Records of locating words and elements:
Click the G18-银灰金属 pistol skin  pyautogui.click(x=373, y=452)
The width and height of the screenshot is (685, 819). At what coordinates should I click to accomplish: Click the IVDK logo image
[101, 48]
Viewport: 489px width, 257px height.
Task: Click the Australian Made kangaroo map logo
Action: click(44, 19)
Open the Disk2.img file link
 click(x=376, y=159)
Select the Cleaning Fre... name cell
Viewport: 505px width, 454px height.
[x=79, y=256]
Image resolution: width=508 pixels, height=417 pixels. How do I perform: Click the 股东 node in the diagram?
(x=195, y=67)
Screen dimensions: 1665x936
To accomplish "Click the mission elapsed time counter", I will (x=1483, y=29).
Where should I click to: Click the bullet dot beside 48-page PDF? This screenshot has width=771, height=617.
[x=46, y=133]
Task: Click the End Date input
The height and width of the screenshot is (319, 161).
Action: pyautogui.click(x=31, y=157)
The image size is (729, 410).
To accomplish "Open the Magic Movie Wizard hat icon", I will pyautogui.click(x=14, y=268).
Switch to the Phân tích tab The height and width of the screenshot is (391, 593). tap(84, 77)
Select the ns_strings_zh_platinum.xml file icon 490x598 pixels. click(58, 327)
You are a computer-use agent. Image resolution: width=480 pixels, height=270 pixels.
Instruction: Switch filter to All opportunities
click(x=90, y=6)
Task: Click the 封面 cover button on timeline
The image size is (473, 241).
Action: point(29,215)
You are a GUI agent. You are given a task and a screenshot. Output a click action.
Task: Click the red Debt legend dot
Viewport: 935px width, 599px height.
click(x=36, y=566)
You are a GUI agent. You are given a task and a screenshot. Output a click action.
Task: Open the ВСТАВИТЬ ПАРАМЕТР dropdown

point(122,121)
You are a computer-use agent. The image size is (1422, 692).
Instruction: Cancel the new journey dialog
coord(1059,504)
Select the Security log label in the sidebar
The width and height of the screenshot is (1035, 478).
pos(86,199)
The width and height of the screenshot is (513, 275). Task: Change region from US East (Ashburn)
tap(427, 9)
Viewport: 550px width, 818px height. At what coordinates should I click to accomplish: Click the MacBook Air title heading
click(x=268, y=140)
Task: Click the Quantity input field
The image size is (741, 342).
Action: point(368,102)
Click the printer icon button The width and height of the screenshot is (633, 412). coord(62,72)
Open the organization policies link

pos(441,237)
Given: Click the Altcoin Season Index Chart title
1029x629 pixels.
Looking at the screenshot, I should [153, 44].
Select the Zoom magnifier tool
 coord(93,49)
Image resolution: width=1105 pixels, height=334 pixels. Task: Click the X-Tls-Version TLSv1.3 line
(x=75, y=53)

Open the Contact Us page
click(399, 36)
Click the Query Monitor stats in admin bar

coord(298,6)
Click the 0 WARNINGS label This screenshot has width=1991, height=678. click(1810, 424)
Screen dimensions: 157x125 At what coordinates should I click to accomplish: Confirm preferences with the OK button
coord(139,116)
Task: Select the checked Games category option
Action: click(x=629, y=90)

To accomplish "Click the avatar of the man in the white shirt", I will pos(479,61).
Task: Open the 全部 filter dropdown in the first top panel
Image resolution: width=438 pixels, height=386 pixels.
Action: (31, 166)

● **Stated exercise**
Copy out the stretch of the records above from the line containing "Where should I" through the line containing "coord(298,6)", character for character.

● **Reply to the task**
Where should I click to: Click the bullet dot beside 48-page PDF? This screenshot has width=771, height=617.
[x=46, y=133]
Task: Click the End Date input
The height and width of the screenshot is (319, 161).
Action: pyautogui.click(x=31, y=157)
The image size is (729, 410).
To accomplish "Open the Magic Movie Wizard hat icon", I will pyautogui.click(x=14, y=268).
Switch to the Phân tích tab The height and width of the screenshot is (391, 593). tap(84, 77)
Select the ns_strings_zh_platinum.xml file icon 490x598 pixels. click(58, 327)
You are a computer-use agent. Image resolution: width=480 pixels, height=270 pixels.
Instruction: Switch filter to All opportunities
click(x=90, y=6)
Task: Click the 封面 cover button on timeline
The image size is (473, 241).
Action: point(29,215)
You are a GUI agent. You are given a task and a screenshot. Output a click action.
Task: Click the red Debt legend dot
Viewport: 935px width, 599px height.
click(x=36, y=566)
You are a GUI agent. You are given a task and a screenshot. Output a click action.
Task: Open the ВСТАВИТЬ ПАРАМЕТР dropdown

point(122,121)
You are a computer-use agent. The image size is (1422, 692).
Instruction: Cancel the new journey dialog
coord(1059,504)
Select the Security log label in the sidebar
The width and height of the screenshot is (1035, 478).
pos(86,199)
The width and height of the screenshot is (513, 275). Task: Change region from US East (Ashburn)
tap(427, 9)
Viewport: 550px width, 818px height. At what coordinates should I click to accomplish: Click the MacBook Air title heading
click(x=268, y=140)
Task: Click the Quantity input field
The image size is (741, 342).
Action: point(368,102)
Click the printer icon button The width and height of the screenshot is (633, 412). coord(62,72)
Open the organization policies link

pos(441,237)
Given: Click the Altcoin Season Index Chart title
1029x629 pixels.
Looking at the screenshot, I should [153, 44].
Select the Zoom magnifier tool
 coord(93,49)
Image resolution: width=1105 pixels, height=334 pixels. Task: Click the X-Tls-Version TLSv1.3 line
(x=75, y=53)

Open the Contact Us page
click(399, 36)
Click the Query Monitor stats in admin bar

coord(298,6)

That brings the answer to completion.